«Mi pequeña colección»

El cuarto donde trabajo, a veces, parece un campo de batalla. Hay algo de desorden motivado por la gran cantidad de libros, papeles, recortes de prensa… Dentro de ese batiburrillo de cosas, me imagino que como cualquiera de nosotros, tengo un espacio favorito.
     En lo alto de una de mis estanterías guardo una pequeña colección de soldados de plomo. Fueron comprados hace tiempo en un anticuario, el cual aseguraba que, al menos, son de principios del SXIX.
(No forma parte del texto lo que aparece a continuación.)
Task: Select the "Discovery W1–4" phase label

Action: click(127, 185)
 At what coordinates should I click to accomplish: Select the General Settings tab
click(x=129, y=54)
    Llevan ahí años. Inmóviles. Con sus banderas, sus armas, su misma posición. Desfilan. Apenas se les cambia de sitio para limpiarles el polvo que tristemente no es el que levanta el camino a su paso, sino el propio del devenir de los días.
    Son doce valientes. Con su trompeta, el tamborilero, el abanderado y una pequeña guarnición de infantería siempre dispuestos a la batalla. En otros tiempos eran más. En tu mente seguro que piensas que es lógico, que el paso del tiempo a hecho mella en ellos. Pero no, no es ese el motivo.
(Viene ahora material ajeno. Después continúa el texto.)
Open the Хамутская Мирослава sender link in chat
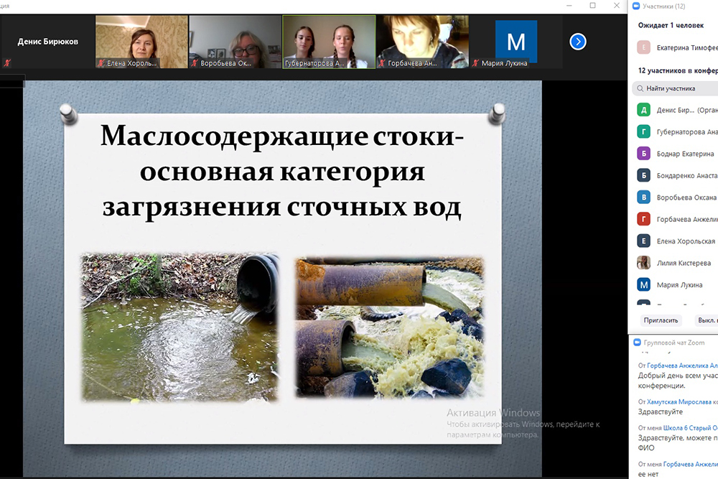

     En concreto puedo decirte que falta uno. Aunque llevo tiempo buscándolo, hasta el momento no ha habido suerte. Por lo que sé, y aunque había ganado alguna batalla, perdió la guerra por culpa de un amor.
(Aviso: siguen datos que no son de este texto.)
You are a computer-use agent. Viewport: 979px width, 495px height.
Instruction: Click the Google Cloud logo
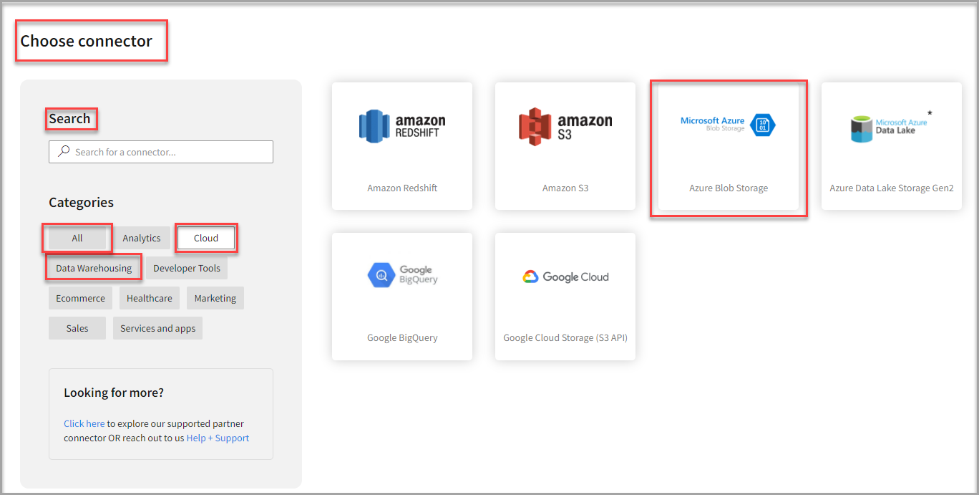(x=565, y=277)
     Ella calló en el ardiente hogar de una chimenea. Él, heroico y enamorado, para salvarla, se tiró tras los coloridos cachetes de su bailarina. Ambos perecieron. Sus cuerpos plomizos se fundieron en un solo corazón.
     En mi colección falta un soldado. Uno de plomo y cojo que nunca encontraré. Pero del que siempre tendremos su historia para recordarlo.
     Hoy se celebra el nacimiento del gran Hans Christian Andersen y, por ende, el Día Internacional del Libro Infantil y Juvenil. Es un buen motivo para leer un cuento. ¡Disfrútalo!